(Stored items)
○ ○ ○ ○ ○ ○ ○
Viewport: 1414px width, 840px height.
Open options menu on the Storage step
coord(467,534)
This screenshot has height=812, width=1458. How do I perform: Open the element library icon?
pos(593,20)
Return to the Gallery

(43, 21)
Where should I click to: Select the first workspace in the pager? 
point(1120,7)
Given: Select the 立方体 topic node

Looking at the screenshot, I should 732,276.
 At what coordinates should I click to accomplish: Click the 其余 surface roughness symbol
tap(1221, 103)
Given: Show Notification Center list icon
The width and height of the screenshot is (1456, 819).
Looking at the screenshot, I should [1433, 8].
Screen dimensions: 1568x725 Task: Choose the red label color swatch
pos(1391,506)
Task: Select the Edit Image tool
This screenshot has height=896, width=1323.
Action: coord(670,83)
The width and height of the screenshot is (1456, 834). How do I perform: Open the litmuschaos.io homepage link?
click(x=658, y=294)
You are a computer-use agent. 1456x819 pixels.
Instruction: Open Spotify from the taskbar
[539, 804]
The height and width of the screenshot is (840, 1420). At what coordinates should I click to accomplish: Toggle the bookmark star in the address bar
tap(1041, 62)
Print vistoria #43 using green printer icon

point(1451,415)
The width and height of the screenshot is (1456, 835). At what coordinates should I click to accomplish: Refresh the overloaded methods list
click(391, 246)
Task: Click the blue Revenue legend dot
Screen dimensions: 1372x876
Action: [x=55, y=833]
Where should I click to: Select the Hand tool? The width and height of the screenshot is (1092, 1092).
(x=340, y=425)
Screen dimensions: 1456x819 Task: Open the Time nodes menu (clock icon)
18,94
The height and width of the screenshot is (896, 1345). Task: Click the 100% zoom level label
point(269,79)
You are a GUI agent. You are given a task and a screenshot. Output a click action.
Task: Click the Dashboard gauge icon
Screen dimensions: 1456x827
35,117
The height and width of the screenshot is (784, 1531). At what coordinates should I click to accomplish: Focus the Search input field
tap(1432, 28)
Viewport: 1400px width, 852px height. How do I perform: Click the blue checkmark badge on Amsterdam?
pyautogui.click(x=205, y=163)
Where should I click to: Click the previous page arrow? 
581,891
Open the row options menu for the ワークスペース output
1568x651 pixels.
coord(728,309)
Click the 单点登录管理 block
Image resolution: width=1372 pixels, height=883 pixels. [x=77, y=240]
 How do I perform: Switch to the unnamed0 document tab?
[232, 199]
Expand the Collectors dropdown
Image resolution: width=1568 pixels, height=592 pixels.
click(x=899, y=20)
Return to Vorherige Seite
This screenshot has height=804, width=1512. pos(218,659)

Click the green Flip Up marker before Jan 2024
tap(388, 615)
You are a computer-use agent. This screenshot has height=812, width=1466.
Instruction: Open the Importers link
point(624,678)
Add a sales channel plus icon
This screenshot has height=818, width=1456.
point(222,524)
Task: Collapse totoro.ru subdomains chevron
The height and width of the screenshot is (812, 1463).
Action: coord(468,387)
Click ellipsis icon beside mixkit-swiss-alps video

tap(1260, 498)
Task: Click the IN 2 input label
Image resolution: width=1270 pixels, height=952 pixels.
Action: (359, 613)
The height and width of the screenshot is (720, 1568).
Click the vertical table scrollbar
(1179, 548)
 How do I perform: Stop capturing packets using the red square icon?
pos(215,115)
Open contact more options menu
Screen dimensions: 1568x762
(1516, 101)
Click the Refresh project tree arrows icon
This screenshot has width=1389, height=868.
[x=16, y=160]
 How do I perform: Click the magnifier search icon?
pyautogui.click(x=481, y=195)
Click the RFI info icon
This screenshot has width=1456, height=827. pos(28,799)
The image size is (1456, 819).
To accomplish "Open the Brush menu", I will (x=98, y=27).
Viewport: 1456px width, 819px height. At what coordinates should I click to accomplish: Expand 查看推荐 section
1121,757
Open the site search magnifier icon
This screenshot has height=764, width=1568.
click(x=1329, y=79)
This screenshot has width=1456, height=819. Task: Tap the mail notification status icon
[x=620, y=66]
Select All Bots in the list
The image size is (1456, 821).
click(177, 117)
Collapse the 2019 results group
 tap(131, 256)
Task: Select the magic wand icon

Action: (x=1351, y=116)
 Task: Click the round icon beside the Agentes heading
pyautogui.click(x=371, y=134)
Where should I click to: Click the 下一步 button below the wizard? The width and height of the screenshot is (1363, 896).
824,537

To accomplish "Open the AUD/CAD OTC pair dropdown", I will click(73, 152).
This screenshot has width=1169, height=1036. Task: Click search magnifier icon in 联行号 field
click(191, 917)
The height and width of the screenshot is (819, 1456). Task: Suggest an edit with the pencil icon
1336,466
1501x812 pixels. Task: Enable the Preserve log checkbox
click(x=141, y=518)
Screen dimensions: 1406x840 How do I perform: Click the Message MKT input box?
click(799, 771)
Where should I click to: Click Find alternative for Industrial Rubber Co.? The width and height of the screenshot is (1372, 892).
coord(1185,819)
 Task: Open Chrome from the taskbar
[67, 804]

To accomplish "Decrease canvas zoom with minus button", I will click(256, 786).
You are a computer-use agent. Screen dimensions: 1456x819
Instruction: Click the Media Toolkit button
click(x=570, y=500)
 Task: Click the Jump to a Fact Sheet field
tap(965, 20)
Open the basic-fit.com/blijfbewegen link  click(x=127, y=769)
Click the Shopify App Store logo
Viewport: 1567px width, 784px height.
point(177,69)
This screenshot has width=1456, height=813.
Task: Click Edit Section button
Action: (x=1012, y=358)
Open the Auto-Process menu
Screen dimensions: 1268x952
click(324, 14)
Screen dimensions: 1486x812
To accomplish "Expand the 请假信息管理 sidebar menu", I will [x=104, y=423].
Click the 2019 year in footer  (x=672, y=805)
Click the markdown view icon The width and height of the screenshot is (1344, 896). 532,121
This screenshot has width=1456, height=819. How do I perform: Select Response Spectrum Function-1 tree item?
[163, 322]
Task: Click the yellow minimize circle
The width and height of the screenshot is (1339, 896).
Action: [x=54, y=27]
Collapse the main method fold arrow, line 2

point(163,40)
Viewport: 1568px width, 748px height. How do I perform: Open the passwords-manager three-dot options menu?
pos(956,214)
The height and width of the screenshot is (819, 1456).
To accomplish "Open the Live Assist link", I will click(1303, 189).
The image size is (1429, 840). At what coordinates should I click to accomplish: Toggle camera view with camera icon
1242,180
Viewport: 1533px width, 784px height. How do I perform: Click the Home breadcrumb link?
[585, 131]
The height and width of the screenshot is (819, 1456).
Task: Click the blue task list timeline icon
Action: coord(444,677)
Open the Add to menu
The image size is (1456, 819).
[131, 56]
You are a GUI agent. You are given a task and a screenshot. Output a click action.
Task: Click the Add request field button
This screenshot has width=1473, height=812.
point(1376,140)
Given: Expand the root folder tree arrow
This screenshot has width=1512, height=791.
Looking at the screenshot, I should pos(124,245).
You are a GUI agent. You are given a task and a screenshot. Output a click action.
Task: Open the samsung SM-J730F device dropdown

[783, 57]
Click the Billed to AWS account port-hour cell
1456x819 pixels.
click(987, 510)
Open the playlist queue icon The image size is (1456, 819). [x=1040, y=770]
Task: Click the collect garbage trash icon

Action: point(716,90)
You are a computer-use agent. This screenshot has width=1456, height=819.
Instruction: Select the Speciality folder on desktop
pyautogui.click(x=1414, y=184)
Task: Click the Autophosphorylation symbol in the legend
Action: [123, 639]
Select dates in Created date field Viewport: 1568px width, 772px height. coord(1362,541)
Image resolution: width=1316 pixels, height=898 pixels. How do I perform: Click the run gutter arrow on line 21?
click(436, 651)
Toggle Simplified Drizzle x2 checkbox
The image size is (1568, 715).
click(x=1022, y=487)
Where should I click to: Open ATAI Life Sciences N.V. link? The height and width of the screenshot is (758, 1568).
○ ○ ○ ○ ○ ○ ○
Copy all data exactly, start to finish.

Result
Viewport: 1414px width, 840px height.
Open options menu on the Storage step
coord(467,534)
This screenshot has height=812, width=1458. How do I perform: Open the element library icon?
pos(593,20)
Return to the Gallery

(43, 21)
Where should I click to: Select the first workspace in the pager? 
point(1120,7)
Given: Select the 立方体 topic node

Looking at the screenshot, I should 732,276.
 At what coordinates should I click to accomplish: Click the 其余 surface roughness symbol
tap(1221, 103)
Given: Show Notification Center list icon
The width and height of the screenshot is (1456, 819).
Looking at the screenshot, I should [1433, 8].
Screen dimensions: 1568x725 Task: Choose the red label color swatch
pos(1391,506)
Task: Select the Edit Image tool
This screenshot has height=896, width=1323.
Action: coord(670,83)
The width and height of the screenshot is (1456, 834). How do I perform: Open the litmuschaos.io homepage link?
click(x=658, y=294)
You are a computer-use agent. 1456x819 pixels.
Instruction: Open Spotify from the taskbar
[539, 804]
The height and width of the screenshot is (840, 1420). At what coordinates should I click to accomplish: Toggle the bookmark star in the address bar
tap(1041, 62)
Print vistoria #43 using green printer icon

point(1451,415)
The width and height of the screenshot is (1456, 835). At what coordinates should I click to accomplish: Refresh the overloaded methods list
click(391, 246)
Task: Click the blue Revenue legend dot
Screen dimensions: 1372x876
Action: [x=55, y=833]
Where should I click to: Select the Hand tool? The width and height of the screenshot is (1092, 1092).
(x=340, y=425)
Screen dimensions: 1456x819 Task: Open the Time nodes menu (clock icon)
18,94
The height and width of the screenshot is (896, 1345). Task: Click the 100% zoom level label
point(269,79)
You are a GUI agent. You are given a task and a screenshot. Output a click action.
Task: Click the Dashboard gauge icon
Screen dimensions: 1456x827
35,117
The height and width of the screenshot is (784, 1531). At what coordinates should I click to accomplish: Focus the Search input field
tap(1432, 28)
Viewport: 1400px width, 852px height. How do I perform: Click the blue checkmark badge on Amsterdam?
pyautogui.click(x=205, y=163)
Where should I click to: Click the previous page arrow? 
581,891
Open the row options menu for the ワークスペース output
1568x651 pixels.
coord(728,309)
Click the 单点登录管理 block
Image resolution: width=1372 pixels, height=883 pixels. [x=77, y=240]
 How do I perform: Switch to the unnamed0 document tab?
[232, 199]
Expand the Collectors dropdown
Image resolution: width=1568 pixels, height=592 pixels.
click(x=899, y=20)
Return to Vorherige Seite
This screenshot has height=804, width=1512. pos(218,659)

Click the green Flip Up marker before Jan 2024
tap(388, 615)
You are a computer-use agent. This screenshot has height=812, width=1466.
Instruction: Open the Importers link
point(624,678)
Add a sales channel plus icon
This screenshot has height=818, width=1456.
point(222,524)
Task: Collapse totoro.ru subdomains chevron
The height and width of the screenshot is (812, 1463).
Action: coord(468,387)
Click ellipsis icon beside mixkit-swiss-alps video

tap(1260, 498)
Task: Click the IN 2 input label
Image resolution: width=1270 pixels, height=952 pixels.
Action: (359, 613)
The height and width of the screenshot is (720, 1568).
Click the vertical table scrollbar
(1179, 548)
 How do I perform: Stop capturing packets using the red square icon?
pos(215,115)
Open contact more options menu
Screen dimensions: 1568x762
(1516, 101)
Click the Refresh project tree arrows icon
This screenshot has width=1389, height=868.
[x=16, y=160]
 How do I perform: Click the magnifier search icon?
pyautogui.click(x=481, y=195)
Click the RFI info icon
This screenshot has width=1456, height=827. pos(28,799)
The image size is (1456, 819).
To accomplish "Open the Brush menu", I will (x=98, y=27).
Viewport: 1456px width, 819px height. At what coordinates should I click to accomplish: Expand 查看推荐 section
1121,757
Open the site search magnifier icon
This screenshot has height=764, width=1568.
click(x=1329, y=79)
This screenshot has width=1456, height=819. Task: Tap the mail notification status icon
[x=620, y=66]
Select All Bots in the list
The image size is (1456, 821).
click(177, 117)
Collapse the 2019 results group
 tap(131, 256)
Task: Select the magic wand icon

Action: (x=1351, y=116)
 Task: Click the round icon beside the Agentes heading
pyautogui.click(x=371, y=134)
Where should I click to: Click the 下一步 button below the wizard? The width and height of the screenshot is (1363, 896).
824,537

To accomplish "Open the AUD/CAD OTC pair dropdown", I will click(73, 152).
This screenshot has width=1169, height=1036. Task: Click search magnifier icon in 联行号 field
click(191, 917)
The height and width of the screenshot is (819, 1456). Task: Suggest an edit with the pencil icon
1336,466
1501x812 pixels. Task: Enable the Preserve log checkbox
click(x=141, y=518)
Screen dimensions: 1406x840 How do I perform: Click the Message MKT input box?
click(799, 771)
Where should I click to: Click Find alternative for Industrial Rubber Co.? The width and height of the screenshot is (1372, 892).
coord(1185,819)
 Task: Open Chrome from the taskbar
[67, 804]

To accomplish "Decrease canvas zoom with minus button", I will click(256, 786).
You are a computer-use agent. Screen dimensions: 1456x819
Instruction: Click the Media Toolkit button
click(x=570, y=500)
 Task: Click the Jump to a Fact Sheet field
tap(965, 20)
Open the basic-fit.com/blijfbewegen link  click(x=127, y=769)
Click the Shopify App Store logo
Viewport: 1567px width, 784px height.
point(177,69)
This screenshot has width=1456, height=813.
Task: Click Edit Section button
Action: (x=1012, y=358)
Open the Auto-Process menu
Screen dimensions: 1268x952
click(324, 14)
Screen dimensions: 1486x812
To accomplish "Expand the 请假信息管理 sidebar menu", I will [x=104, y=423].
Click the 2019 year in footer  (x=672, y=805)
Click the markdown view icon The width and height of the screenshot is (1344, 896). 532,121
This screenshot has width=1456, height=819. How do I perform: Select Response Spectrum Function-1 tree item?
[163, 322]
Task: Click the yellow minimize circle
The width and height of the screenshot is (1339, 896).
Action: [x=54, y=27]
Collapse the main method fold arrow, line 2

point(163,40)
Viewport: 1568px width, 748px height. How do I perform: Open the passwords-manager three-dot options menu?
pos(956,214)
The height and width of the screenshot is (819, 1456).
To accomplish "Open the Live Assist link", I will click(1303, 189).
The image size is (1429, 840). At what coordinates should I click to accomplish: Toggle camera view with camera icon
1242,180
Viewport: 1533px width, 784px height. How do I perform: Click the Home breadcrumb link?
[585, 131]
The height and width of the screenshot is (819, 1456).
Task: Click the blue task list timeline icon
Action: coord(444,677)
Open the Add to menu
The image size is (1456, 819).
[131, 56]
You are a GUI agent. You are given a task and a screenshot. Output a click action.
Task: Click the Add request field button
This screenshot has width=1473, height=812.
point(1376,140)
Given: Expand the root folder tree arrow
This screenshot has width=1512, height=791.
Looking at the screenshot, I should pos(124,245).
You are a GUI agent. You are given a task and a screenshot. Output a click action.
Task: Open the samsung SM-J730F device dropdown

[783, 57]
Click the Billed to AWS account port-hour cell
1456x819 pixels.
click(987, 510)
Open the playlist queue icon The image size is (1456, 819). [x=1040, y=770]
Task: Click the collect garbage trash icon

Action: point(716,90)
You are a computer-use agent. This screenshot has width=1456, height=819.
Instruction: Select the Speciality folder on desktop
pyautogui.click(x=1414, y=184)
Task: Click the Autophosphorylation symbol in the legend
Action: [123, 639]
Select dates in Created date field Viewport: 1568px width, 772px height. coord(1362,541)
Image resolution: width=1316 pixels, height=898 pixels. How do I perform: Click the run gutter arrow on line 21?
click(436, 651)
Toggle Simplified Drizzle x2 checkbox
The image size is (1568, 715).
click(x=1022, y=487)
Where should I click to: Open ATAI Life Sciences N.V. link? The height and width of the screenshot is (758, 1568).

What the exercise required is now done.